William Holman Hunt (1827-1910) was an English painter and one of the founders of the Pre-Raphaelite Brotherhood. His paintings were notable for their great attention to detail, vivid colour and elaborate symbolism. These features were influenced by the writings of John Ruskin and Thomas Carlyle, according to whom the world itself should be read as a system of visual signs. For Hunt it was the duty of the artist to reveal the correspondence between sign and fact. Of all the members of the Pre-Raphaelite Brotherhood, Hunt remained most true to their ideals throughout his career. 

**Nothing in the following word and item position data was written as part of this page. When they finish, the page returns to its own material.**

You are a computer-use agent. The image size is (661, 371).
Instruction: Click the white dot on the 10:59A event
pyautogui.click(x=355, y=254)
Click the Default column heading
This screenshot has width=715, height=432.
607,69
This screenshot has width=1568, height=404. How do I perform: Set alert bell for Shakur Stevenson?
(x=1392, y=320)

Born at Cheapside, City of London, as William Hobman Hunt, to warehouse manager William Hunt (1800-1856) and Sarah (c.1798-1884), daughter of William Hobman, of Rotherhithe Hunt adopted the name "Holman" instead of "Hobman" when he discovered that a clerk had misspelled the name that way after his baptism at the Anglican church of Saint Mary the Virgin, Ewell. The Hobman family were wealthy, and it was thought that Sarah had made an unequal marriage. After eventually entering the Royal Academy art schools, having initially been rejected, Hunt rebelled against the influence of its founder Sir Joshua Reynolds. He formed the Pre-Raphaelite movement in 1848, after meeting the poet and artist Dante Gabriel Rossetti. Along with John Everett Millais they sought to revitalise art by emphasising the detailed observation of the natural world in a spirit of quasi-religious devotion to truth.

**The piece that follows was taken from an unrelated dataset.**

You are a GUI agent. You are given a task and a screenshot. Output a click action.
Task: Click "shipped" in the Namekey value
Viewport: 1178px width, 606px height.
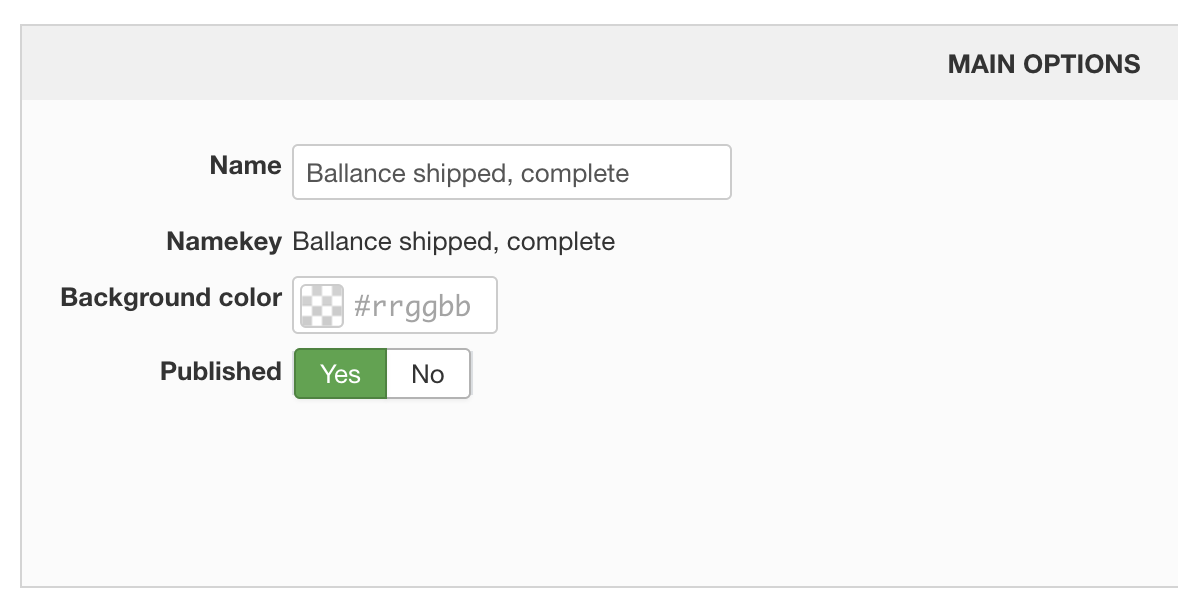[x=446, y=241]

Hunt married twice. After a failed engagement to his model Annie Miller, in 1861 he married Fanny Waugh, who later modelled for the figure of Isabella. She died at the end of 1866 in childbirth in Italy. His second wife, Edith, was Fanny's youngest sister. At the time it was illegal in Great Britain to marry one's deceased wife's sister, so the two of them travelled abroad and married at Neuchâtel, Switzerland in November 1875. This led to a grave conflict with other family members, notably his former Pre-Raphaelite colleague Thomas Woolner, who had once been in love with Fanny and had married the middle sister, Alice Waugh.

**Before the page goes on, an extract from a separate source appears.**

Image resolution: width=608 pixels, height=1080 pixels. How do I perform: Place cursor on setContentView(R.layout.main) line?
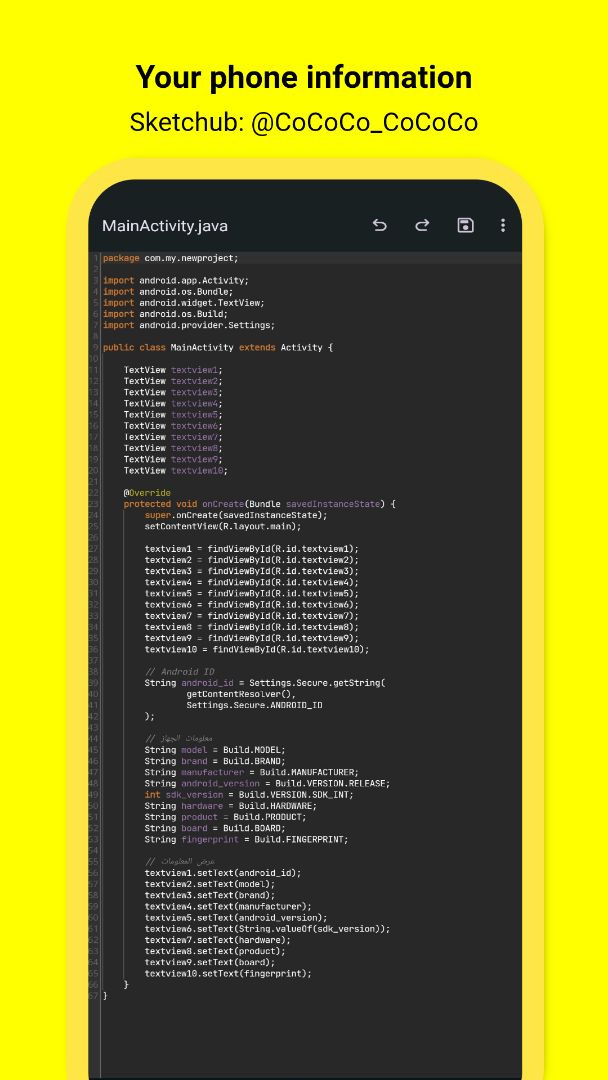pos(222,526)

Hunt's works were not initially successful, and were widely attacked in the art press for their alleged clumsiness and ugliness. He achieved some early note for his intensely naturalistic scenes of modern rural and urban life, such as The Hireling Shepherd and The Awakening Conscience. However, it was for his religious paintings that he became famous, initially The Light of the World (1851-1853), now in the chapel at Keble College, Oxford, England; a later version (1900) toured the world and now has its home in St Paul's Cathedral, London. Hunt worked at his home in Prospect Place (now Cheyne Walk), Chelsea, London.

He eventually had to abandon painting because failing eyesight meant that he could not achieve the quality that he wanted. His last major works, including a large version of The Light of the World hanging in St Paul's Cathedral, London, were completed with the help of his assistant, Edward Robert Hughes.